Segment Open

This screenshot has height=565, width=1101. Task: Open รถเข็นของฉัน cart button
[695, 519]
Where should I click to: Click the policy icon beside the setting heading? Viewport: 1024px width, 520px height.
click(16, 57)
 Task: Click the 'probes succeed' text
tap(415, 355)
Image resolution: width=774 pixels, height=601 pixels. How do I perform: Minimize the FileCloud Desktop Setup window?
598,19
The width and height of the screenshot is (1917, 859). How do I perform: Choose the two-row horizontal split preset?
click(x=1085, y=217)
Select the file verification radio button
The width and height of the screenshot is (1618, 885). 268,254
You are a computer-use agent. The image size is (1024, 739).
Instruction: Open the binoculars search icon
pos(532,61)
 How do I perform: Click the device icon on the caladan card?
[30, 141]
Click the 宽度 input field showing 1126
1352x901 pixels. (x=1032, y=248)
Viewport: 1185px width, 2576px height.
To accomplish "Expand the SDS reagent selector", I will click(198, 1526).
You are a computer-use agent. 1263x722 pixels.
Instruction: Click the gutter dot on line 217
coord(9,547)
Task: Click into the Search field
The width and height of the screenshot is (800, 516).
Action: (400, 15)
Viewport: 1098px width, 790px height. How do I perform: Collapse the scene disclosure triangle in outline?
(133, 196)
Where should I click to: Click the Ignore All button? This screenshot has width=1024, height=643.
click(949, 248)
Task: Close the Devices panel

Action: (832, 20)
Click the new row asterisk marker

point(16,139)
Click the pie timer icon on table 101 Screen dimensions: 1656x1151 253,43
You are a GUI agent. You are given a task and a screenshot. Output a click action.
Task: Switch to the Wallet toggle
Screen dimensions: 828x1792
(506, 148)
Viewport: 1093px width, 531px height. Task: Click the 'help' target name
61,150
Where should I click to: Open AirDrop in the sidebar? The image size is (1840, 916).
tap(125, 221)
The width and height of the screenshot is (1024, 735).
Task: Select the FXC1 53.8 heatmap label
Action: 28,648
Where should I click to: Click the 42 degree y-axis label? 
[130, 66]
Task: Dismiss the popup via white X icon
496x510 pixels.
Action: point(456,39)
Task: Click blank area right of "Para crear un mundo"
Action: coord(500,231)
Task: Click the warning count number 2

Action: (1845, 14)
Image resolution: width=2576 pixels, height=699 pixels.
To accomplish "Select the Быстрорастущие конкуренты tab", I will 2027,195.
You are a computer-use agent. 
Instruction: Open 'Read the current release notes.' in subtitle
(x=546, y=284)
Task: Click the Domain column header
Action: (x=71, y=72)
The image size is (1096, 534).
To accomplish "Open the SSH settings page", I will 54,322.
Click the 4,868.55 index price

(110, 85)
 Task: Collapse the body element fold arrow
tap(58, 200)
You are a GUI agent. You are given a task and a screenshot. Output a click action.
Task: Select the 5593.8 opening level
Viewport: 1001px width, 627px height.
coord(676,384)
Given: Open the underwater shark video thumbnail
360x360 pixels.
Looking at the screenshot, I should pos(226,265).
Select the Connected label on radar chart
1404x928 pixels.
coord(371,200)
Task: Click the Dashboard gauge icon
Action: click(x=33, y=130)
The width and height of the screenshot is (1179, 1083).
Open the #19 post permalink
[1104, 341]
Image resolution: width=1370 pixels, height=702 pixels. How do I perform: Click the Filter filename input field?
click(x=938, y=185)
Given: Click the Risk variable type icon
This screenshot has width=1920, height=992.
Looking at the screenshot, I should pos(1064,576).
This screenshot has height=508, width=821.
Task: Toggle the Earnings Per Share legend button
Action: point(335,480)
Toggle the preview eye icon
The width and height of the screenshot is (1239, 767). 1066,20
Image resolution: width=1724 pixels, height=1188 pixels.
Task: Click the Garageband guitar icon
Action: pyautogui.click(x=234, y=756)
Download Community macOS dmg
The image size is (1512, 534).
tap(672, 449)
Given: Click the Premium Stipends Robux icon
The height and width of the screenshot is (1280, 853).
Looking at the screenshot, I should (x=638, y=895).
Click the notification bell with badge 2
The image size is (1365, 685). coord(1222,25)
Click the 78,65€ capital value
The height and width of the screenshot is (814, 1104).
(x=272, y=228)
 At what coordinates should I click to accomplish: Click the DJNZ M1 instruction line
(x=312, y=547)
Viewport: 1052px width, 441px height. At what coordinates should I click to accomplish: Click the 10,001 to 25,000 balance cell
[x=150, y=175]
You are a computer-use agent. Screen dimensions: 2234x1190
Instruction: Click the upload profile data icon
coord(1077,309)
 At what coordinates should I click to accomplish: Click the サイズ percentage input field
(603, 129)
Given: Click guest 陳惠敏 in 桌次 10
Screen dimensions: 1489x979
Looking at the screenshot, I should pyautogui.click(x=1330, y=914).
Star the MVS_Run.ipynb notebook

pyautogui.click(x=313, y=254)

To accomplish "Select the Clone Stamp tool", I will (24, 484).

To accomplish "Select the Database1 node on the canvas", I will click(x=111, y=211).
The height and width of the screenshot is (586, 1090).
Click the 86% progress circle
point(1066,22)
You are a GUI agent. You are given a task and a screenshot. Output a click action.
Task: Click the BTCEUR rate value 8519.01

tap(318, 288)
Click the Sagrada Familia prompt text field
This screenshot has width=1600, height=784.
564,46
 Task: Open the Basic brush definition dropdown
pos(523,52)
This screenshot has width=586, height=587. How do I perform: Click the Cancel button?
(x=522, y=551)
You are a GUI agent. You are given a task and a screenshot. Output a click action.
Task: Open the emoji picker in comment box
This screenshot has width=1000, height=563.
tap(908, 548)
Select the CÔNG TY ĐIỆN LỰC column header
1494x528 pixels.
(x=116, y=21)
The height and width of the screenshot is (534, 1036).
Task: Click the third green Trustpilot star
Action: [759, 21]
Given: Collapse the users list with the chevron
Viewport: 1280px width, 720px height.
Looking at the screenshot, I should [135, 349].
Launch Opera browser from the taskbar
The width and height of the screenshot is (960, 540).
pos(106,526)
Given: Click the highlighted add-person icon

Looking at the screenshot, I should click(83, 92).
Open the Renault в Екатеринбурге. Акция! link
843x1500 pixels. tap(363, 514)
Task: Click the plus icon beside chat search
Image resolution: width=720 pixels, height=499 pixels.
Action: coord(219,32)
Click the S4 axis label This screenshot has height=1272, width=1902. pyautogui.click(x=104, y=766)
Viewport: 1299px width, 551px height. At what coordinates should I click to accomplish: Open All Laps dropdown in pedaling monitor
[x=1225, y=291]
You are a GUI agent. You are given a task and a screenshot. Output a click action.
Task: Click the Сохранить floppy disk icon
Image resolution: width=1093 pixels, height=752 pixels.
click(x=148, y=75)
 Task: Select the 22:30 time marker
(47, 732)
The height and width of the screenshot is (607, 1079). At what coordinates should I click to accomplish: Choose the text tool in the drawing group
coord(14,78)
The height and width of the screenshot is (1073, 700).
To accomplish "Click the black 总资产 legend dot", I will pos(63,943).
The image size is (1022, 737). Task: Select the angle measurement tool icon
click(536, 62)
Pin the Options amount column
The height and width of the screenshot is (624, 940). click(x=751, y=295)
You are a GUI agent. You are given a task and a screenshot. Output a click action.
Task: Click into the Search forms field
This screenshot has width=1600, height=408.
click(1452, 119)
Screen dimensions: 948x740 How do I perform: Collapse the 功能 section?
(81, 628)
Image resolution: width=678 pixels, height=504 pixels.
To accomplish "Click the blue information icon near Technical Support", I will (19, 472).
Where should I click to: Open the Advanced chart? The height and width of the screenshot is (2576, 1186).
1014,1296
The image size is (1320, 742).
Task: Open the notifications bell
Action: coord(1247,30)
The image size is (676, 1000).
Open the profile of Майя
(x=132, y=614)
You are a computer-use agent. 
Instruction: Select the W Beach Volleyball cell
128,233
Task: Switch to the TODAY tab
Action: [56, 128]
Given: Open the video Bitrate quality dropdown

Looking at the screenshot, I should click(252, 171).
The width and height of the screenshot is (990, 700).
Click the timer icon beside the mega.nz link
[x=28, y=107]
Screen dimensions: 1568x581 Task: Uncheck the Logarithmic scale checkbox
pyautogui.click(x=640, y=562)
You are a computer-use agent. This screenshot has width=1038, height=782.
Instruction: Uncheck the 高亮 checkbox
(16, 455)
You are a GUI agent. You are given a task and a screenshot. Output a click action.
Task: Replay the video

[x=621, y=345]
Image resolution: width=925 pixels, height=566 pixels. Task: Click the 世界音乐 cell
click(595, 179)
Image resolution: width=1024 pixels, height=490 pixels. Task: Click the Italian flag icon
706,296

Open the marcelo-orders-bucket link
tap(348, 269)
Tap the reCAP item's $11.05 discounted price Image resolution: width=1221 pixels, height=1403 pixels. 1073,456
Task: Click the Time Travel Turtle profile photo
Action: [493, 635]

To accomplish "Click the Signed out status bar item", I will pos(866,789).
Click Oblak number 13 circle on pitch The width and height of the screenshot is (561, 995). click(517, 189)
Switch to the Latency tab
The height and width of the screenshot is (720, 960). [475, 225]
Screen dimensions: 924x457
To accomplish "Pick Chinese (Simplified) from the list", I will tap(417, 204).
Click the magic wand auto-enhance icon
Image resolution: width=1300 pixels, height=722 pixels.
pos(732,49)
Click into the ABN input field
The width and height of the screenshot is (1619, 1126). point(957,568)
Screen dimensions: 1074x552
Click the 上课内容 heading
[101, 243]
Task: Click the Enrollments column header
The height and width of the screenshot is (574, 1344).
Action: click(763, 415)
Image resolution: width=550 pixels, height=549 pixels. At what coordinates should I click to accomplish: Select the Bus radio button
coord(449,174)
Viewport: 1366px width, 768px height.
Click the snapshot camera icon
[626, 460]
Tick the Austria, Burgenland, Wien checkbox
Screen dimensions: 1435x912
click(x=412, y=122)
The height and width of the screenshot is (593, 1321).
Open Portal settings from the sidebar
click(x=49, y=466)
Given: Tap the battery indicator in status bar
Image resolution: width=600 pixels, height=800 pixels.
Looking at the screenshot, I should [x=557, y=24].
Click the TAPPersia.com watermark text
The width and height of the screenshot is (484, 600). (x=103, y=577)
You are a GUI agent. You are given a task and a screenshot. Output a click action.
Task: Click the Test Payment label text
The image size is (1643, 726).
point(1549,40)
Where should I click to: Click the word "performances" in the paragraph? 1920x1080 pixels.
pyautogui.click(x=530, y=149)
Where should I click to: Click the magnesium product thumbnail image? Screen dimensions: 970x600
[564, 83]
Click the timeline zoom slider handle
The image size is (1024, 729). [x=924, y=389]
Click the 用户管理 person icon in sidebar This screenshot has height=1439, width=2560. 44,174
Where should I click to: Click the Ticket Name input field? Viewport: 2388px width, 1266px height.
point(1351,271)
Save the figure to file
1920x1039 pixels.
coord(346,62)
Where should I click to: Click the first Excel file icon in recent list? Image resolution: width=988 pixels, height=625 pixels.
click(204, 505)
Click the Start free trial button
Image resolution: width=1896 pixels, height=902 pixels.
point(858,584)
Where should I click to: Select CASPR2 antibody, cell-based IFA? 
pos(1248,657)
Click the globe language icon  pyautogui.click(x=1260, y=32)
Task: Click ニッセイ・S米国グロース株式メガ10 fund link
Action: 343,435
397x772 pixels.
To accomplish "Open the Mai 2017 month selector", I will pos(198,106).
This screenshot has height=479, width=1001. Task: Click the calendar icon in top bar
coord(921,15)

Segment Closed

### EXERCISE DIRECTIONS
What lines above hold the word "status"? Pull each one out.

### ANSWER FOR THIS EXERCISE
To accomplish "Click the Signed out status bar item", I will pos(866,789).
Given: Tap the battery indicator in status bar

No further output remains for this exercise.